Soldaten am Bahnhof von Inca vor ihrem Einsatz in Afrika in den 1920er-Jahren. / Rosselló Inca
Wie war anfangs das Verhältnis zwischen Passagier- und Gütertransport?
In den ersten zwei Jahrzehnten war das in etwa halb-halb, die Züge waren mit Passagier- und Güterwaggons unterwegs. Ab den 1930er-Jahren nahm der Anteil des Güterverkehrs ab, bis er dann ganz verschwand. Diese Aufgabe übernahmen mehr und mehr die Lkw.
Was wurde hauptsächlich transportiert?
Vor allem schwere Güter, Kohle und Steinblöcke, auch besonders Mehl und Kartoffeln aus Sa Pobla. 1919 kam es zu einer Revolte in Inca, als die Grundnahrungsmittel knapp waren. Die Arbeiter griffen den Zug an, als dieser in Inca hielt, und stahlen Mehlsäcke.
Welche Auswirkungen hatten Putsch und Bürgerkrieg auf den Eisenbahnbetrieb?
Auf Mallorca gab es nur kurze Zeit Kriegshandlungen, im Sommer 1936. Aber die Infrastruktur wurde unter strategischen Gesichtspunkten ausgebaut, etwa Verteidigungsanlagen an der Küste. Man wollte auch die Eisenbahnlinie bis Alcúdia und Pollença verlängern. Die Häfen sollten angebunden werden, um so eine schnelle Verbindung mit Barcelona zu haben.

Der Bahnhof von Inca. / Rosselló Inca
Wie weit kam dieses Projekt?
Es wurde ausgearbeitet, und 1938 begannen die Arbeiten bei Sa Pobla. Hierfür wurden auch Bataillone von Zwangsarbeitern eingesetzt. Die Arbeiten kamen dann 1940 zum Erliegen. Ich kenne nicht die genauen Gründe, aber in der Nachkriegszeit der beginnenden Franco-Diktatur lag Spanien wirtschaftlich am Boden. Die Verteidigung der Küste dürfte an Priorität verloren haben.
Setzte nun der Niedergang der Bahn ein?
Nach Kriegsende 1939 ging der Bahnbetrieb weiter, aber mit dem Tourismusboom wendete sich das Blatt: Die Küste gewann ab den 1960ern an Bedeutung, auf Kosten des Inselinnern, der Siegeszug des Autos begann. Mit Frequenzen von bis zu anderthalb Stunden war der Zug auch nicht mehr sehr attraktiv.
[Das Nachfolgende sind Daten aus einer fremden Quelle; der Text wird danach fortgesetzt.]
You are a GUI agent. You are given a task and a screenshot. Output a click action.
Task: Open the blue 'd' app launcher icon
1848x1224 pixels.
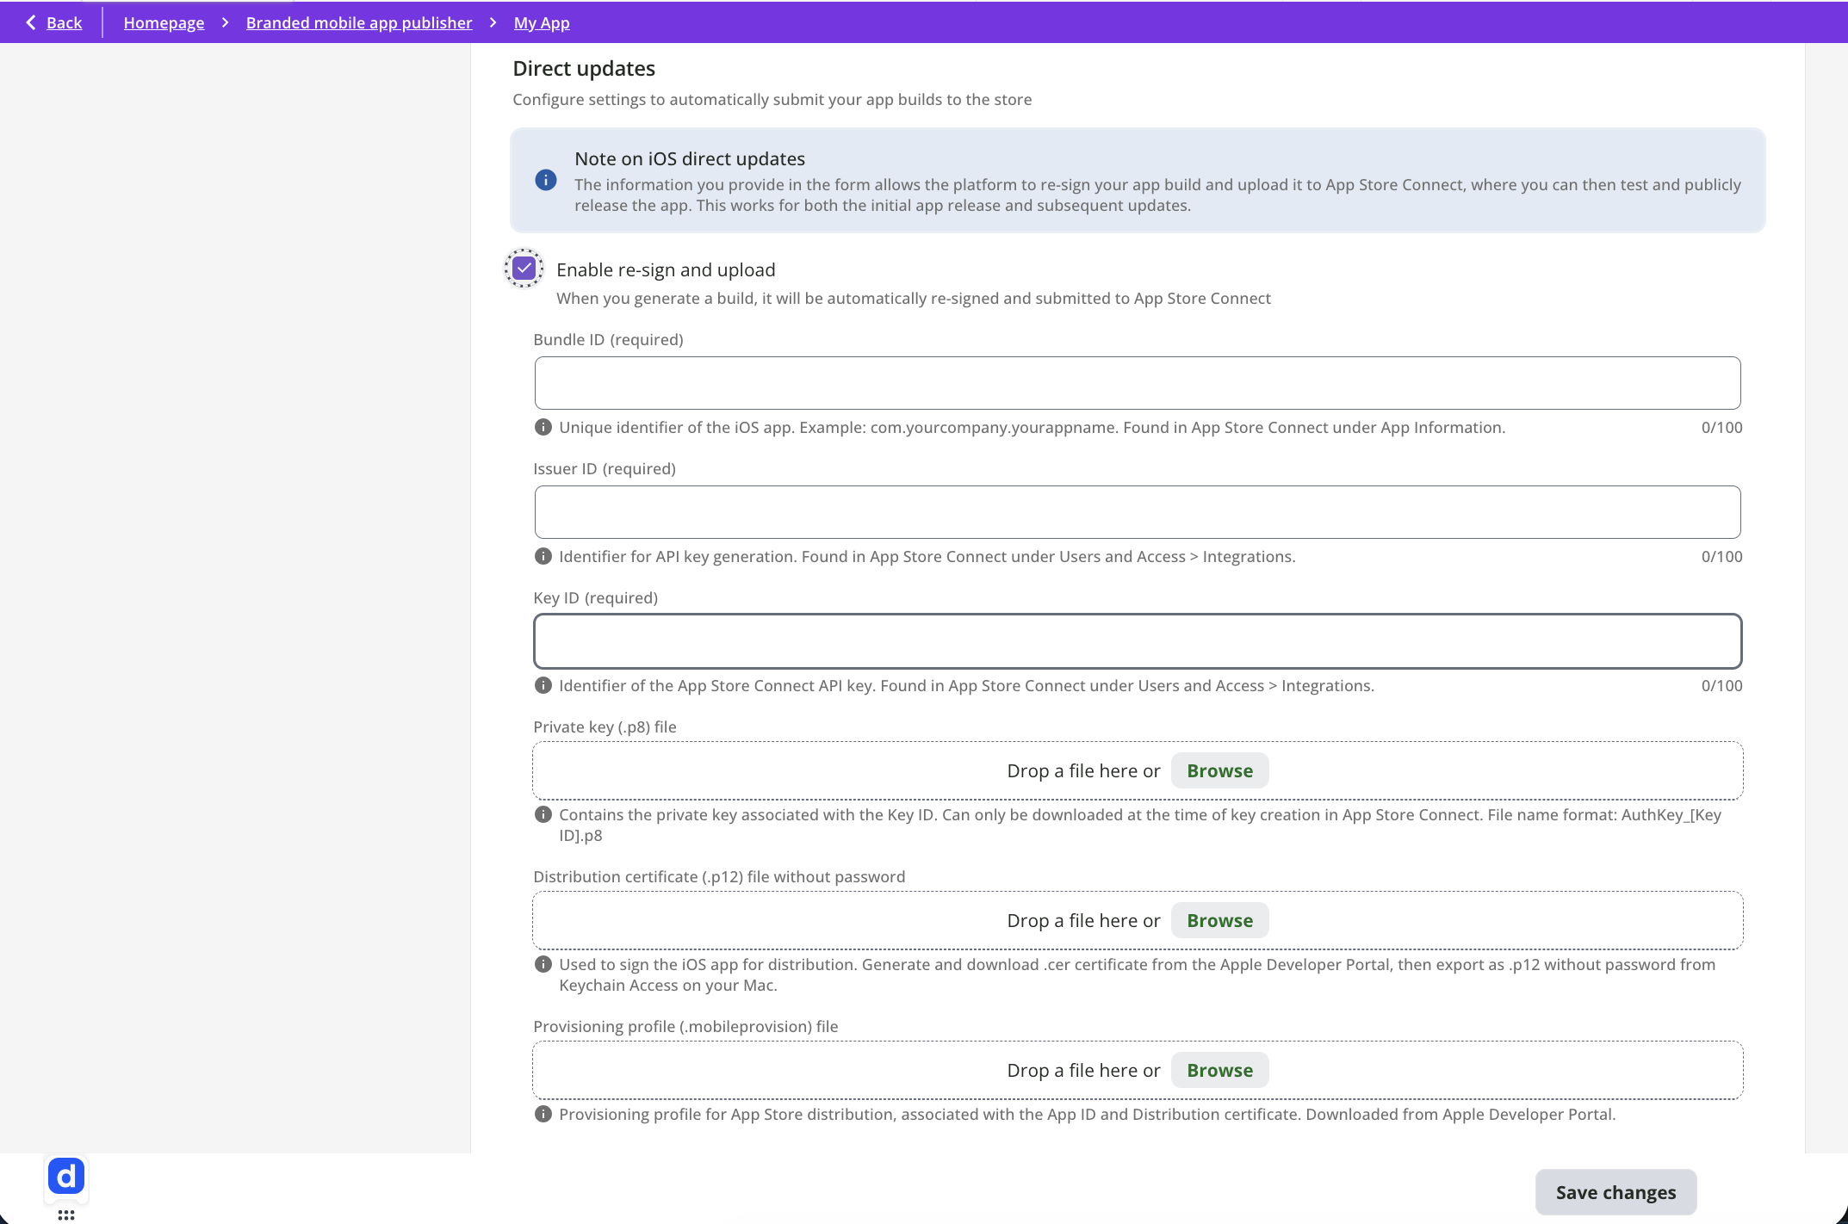(66, 1176)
War die Inca-Strecke in Gefahr, ganz zu verschwinden, wie die restlichen Eisenbahnlinien, mal abgesehen vom Sóller-Zug?
Durchaus. Nach und nach wurden mehr Linien stillgelegt, als letzte davon im Jahr 1981 Inca–Sa Pobla. Warum nicht auch die Strecke Palma–Inca? Die Passagierzahlen waren recht stabil. Auch der mehrfache Ölpreisschock der 1970er dürfte ein Grund gewesen sein, warum man vor einer Schließung zurückschreckte.